### REQUIRED WORK
Your answer must be every line below, repeated exactly.

Stored items from a collection:
=== Section Start ===
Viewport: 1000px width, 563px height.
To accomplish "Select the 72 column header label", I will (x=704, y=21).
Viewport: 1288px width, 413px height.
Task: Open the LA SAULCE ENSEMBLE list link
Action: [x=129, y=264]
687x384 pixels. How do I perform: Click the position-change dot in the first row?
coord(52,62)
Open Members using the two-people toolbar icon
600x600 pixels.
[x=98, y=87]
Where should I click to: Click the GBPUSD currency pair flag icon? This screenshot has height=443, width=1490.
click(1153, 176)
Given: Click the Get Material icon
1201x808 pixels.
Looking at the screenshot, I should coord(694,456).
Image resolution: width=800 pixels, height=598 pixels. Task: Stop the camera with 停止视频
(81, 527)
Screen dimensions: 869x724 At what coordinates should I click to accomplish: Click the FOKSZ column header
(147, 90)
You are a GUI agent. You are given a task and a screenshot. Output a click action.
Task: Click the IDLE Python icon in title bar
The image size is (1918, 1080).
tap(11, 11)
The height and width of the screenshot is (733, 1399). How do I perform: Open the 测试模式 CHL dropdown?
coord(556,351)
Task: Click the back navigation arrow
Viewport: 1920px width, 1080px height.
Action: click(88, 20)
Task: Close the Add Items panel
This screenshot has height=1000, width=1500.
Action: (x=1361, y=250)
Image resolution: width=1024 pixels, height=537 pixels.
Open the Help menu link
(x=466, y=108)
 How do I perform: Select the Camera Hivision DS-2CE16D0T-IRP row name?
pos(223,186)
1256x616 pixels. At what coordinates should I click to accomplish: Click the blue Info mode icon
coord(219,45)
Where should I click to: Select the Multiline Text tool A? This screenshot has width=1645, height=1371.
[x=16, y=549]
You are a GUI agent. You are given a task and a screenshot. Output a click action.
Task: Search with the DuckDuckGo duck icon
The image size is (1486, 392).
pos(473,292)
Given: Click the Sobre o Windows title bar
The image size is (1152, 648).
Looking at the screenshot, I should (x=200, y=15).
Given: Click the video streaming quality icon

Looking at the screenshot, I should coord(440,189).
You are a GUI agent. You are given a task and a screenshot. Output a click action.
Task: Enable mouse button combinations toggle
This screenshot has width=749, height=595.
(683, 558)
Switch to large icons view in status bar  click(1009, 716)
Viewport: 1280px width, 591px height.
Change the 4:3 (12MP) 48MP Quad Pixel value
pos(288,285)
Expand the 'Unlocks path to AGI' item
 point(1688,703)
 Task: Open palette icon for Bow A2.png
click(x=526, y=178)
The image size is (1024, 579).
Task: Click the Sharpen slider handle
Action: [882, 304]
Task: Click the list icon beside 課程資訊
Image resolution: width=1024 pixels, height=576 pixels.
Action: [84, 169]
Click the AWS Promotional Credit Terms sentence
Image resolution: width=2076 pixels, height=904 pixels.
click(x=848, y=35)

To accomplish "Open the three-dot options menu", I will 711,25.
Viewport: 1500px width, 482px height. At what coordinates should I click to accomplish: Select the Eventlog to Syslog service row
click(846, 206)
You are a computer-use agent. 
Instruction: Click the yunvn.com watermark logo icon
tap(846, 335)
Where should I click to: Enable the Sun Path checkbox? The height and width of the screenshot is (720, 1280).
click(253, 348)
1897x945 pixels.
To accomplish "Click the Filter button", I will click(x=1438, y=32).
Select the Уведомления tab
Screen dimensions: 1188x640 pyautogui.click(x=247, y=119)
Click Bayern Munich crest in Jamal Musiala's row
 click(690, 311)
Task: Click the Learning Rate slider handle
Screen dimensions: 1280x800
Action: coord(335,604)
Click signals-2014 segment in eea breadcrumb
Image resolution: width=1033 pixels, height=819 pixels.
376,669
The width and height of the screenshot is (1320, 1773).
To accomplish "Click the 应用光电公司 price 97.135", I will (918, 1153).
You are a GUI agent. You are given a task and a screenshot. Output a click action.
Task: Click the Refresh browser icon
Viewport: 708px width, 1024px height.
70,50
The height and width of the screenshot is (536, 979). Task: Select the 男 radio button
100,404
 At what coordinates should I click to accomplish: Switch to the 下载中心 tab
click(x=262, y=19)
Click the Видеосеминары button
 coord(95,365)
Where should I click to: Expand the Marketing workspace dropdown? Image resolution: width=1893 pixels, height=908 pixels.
=== Section End ===
### ANSWER TO THE PROBLEM
Viewport: 1000px width, 563px height.
To accomplish "Select the 72 column header label", I will (x=704, y=21).
Viewport: 1288px width, 413px height.
Task: Open the LA SAULCE ENSEMBLE list link
Action: [x=129, y=264]
687x384 pixels. How do I perform: Click the position-change dot in the first row?
coord(52,62)
Open Members using the two-people toolbar icon
600x600 pixels.
[x=98, y=87]
Where should I click to: Click the GBPUSD currency pair flag icon? This screenshot has height=443, width=1490.
click(1153, 176)
Given: Click the Get Material icon
1201x808 pixels.
Looking at the screenshot, I should coord(694,456).
Image resolution: width=800 pixels, height=598 pixels. Task: Stop the camera with 停止视频
(81, 527)
Screen dimensions: 869x724 At what coordinates should I click to accomplish: Click the FOKSZ column header
(147, 90)
You are a GUI agent. You are given a task and a screenshot. Output a click action.
Task: Click the IDLE Python icon in title bar
The image size is (1918, 1080).
tap(11, 11)
The height and width of the screenshot is (733, 1399). How do I perform: Open the 测试模式 CHL dropdown?
coord(556,351)
Task: Click the back navigation arrow
Viewport: 1920px width, 1080px height.
Action: click(88, 20)
Task: Close the Add Items panel
This screenshot has height=1000, width=1500.
Action: (x=1361, y=250)
Image resolution: width=1024 pixels, height=537 pixels.
Open the Help menu link
(x=466, y=108)
 How do I perform: Select the Camera Hivision DS-2CE16D0T-IRP row name?
pos(223,186)
1256x616 pixels. At what coordinates should I click to accomplish: Click the blue Info mode icon
coord(219,45)
Where should I click to: Select the Multiline Text tool A? This screenshot has width=1645, height=1371.
[x=16, y=549]
You are a GUI agent. You are given a task and a screenshot. Output a click action.
Task: Search with the DuckDuckGo duck icon
The image size is (1486, 392).
pos(473,292)
Given: Click the Sobre o Windows title bar
The image size is (1152, 648).
Looking at the screenshot, I should (x=200, y=15).
Given: Click the video streaming quality icon

Looking at the screenshot, I should coord(440,189).
You are a GUI agent. You are given a task and a screenshot. Output a click action.
Task: Enable mouse button combinations toggle
This screenshot has width=749, height=595.
(683, 558)
Switch to large icons view in status bar  click(1009, 716)
Viewport: 1280px width, 591px height.
Change the 4:3 (12MP) 48MP Quad Pixel value
pos(288,285)
Expand the 'Unlocks path to AGI' item
 point(1688,703)
 Task: Open palette icon for Bow A2.png
click(x=526, y=178)
The image size is (1024, 579).
Task: Click the Sharpen slider handle
Action: [882, 304]
Task: Click the list icon beside 課程資訊
Image resolution: width=1024 pixels, height=576 pixels.
Action: [84, 169]
Click the AWS Promotional Credit Terms sentence
Image resolution: width=2076 pixels, height=904 pixels.
click(x=848, y=35)

To accomplish "Open the three-dot options menu", I will 711,25.
Viewport: 1500px width, 482px height. At what coordinates should I click to accomplish: Select the Eventlog to Syslog service row
click(846, 206)
You are a computer-use agent. 
Instruction: Click the yunvn.com watermark logo icon
tap(846, 335)
Where should I click to: Enable the Sun Path checkbox? The height and width of the screenshot is (720, 1280).
click(253, 348)
1897x945 pixels.
To accomplish "Click the Filter button", I will click(x=1438, y=32).
Select the Уведомления tab
Screen dimensions: 1188x640 pyautogui.click(x=247, y=119)
Click Bayern Munich crest in Jamal Musiala's row
 click(690, 311)
Task: Click the Learning Rate slider handle
Screen dimensions: 1280x800
Action: coord(335,604)
Click signals-2014 segment in eea breadcrumb
Image resolution: width=1033 pixels, height=819 pixels.
376,669
The width and height of the screenshot is (1320, 1773).
To accomplish "Click the 应用光电公司 price 97.135", I will (918, 1153).
You are a GUI agent. You are given a task and a screenshot. Output a click action.
Task: Click the Refresh browser icon
Viewport: 708px width, 1024px height.
70,50
The height and width of the screenshot is (536, 979). Task: Select the 男 radio button
100,404
 At what coordinates should I click to accomplish: Switch to the 下载中心 tab
click(x=262, y=19)
Click the Видеосеминары button
 coord(95,365)
Where should I click to: Expand the Marketing workspace dropdown? Image resolution: width=1893 pixels, height=908 pixels.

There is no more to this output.